C’était un coup bas, mais j’étais suffisamment aux abois pour me raccrocher à n’importe quoi.
— Et je croyais que tu avais dit que c’était une attitude sectaire, complètement débile et dépassée ?
— Ah ! Parce que tu m’écoutes, maintenant ? marmonnai-je. Je ne reviens pas sur mes mots. Je dis simplement que tu ne choisis pas bien ton moment.
— Bon, maintenant que ce détail est réglé, concentrons-nous sur l’activité idéale post-exposition.
— Ce n’est pas la seule chose sur laquelle on doit se mettre d’accord, marmonnai-je.
Je parlais de nouveau – ô surprise – dans le vide.
— Comme l’inspecteur Berry a fait le premier pas, je crois qu’il serait juste de supposer qu’il prévoira de t’inviter par la suite à une distraction de ton choix.
— Tu t’investis beaucoup trop dans cette histoire, si tu veux mon avis. Est-ce que tu planifies aussi nos rendez-vous de façon aussi obsessionnelle ? Ah non ! Suis-je bête ! Tu ne m’invites jamais nulle part.
— La ferme, Betsy ! Pour une fois, c’est moi le centre de l’attention. Il va falloir t’y faire. Continue, Éric !
— Donc, il doit s’agir de quelque chose que vous aimez tous les deux, qui n’est pas excessivement cher et qui l’encouragera à te revoir dans un contexte social. Il faut toutefois veiller à ce que l’activité ne soit pas trop intimidante ou qu’elle ne crée pas de fausse intimité.
Je relevai une ceinture imaginaire.
— Eh ben, c’est pas de la rigolade, ça, shérif !
— Un dîner décent est hors de question, idem pour un dernier verre ici. Cette maison ne lui enverra pas les bons signaux.

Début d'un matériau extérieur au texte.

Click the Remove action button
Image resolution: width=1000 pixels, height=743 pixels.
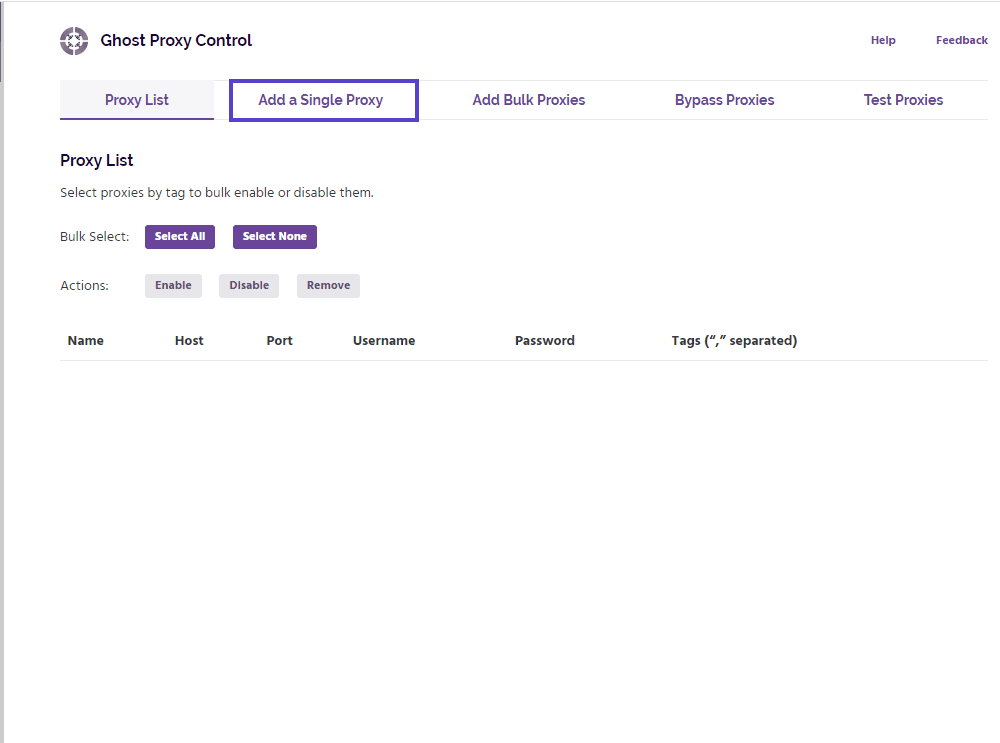pyautogui.click(x=328, y=286)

Ton idée du fast-food est un homard sur le pouce… ce qui nous laisse des activités de… euh… classe moyenne. En d’autres termes…

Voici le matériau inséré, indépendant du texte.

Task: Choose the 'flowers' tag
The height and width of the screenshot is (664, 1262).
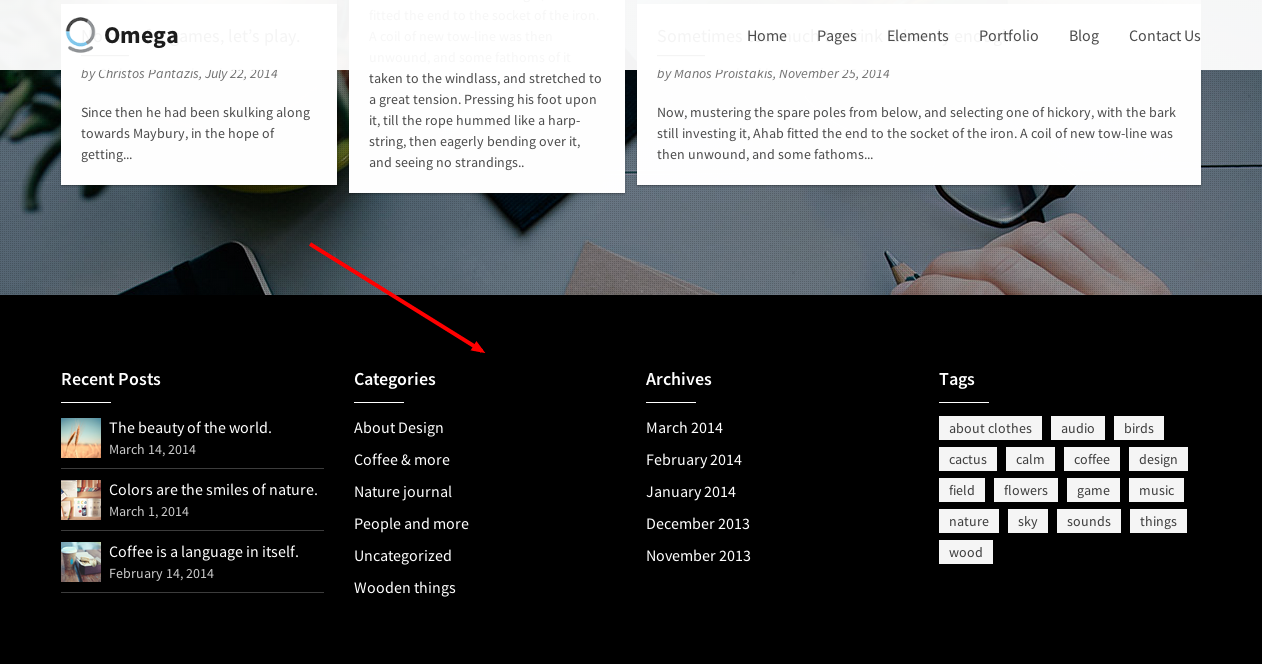Action: (1025, 490)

Jessica était pendue à ses lèvres. J’attendais également la chute. Quoi ? J’avais bien le droit d’être curieuse. Il aurait pu écrire un livre. Personne n’était doué pour les rendez-vous amoureux. Tout le monde recherchait des conseils.
— Un café et un dessert chez Nikola, conclut-il après un moment de réflexion. Le café y est excellent, la nourriture, délicieuse, et la note ne sera pas faramineuse si vous ne mangez pas un repas complet. De plus, les biscotti sont faits maison !
— Oooooh ! Sinclair, tu es vraiment le meilleur !
— Je sais, répondit-il fièrement.
— Et moi, je suis morte de trouille, marmonnai-je.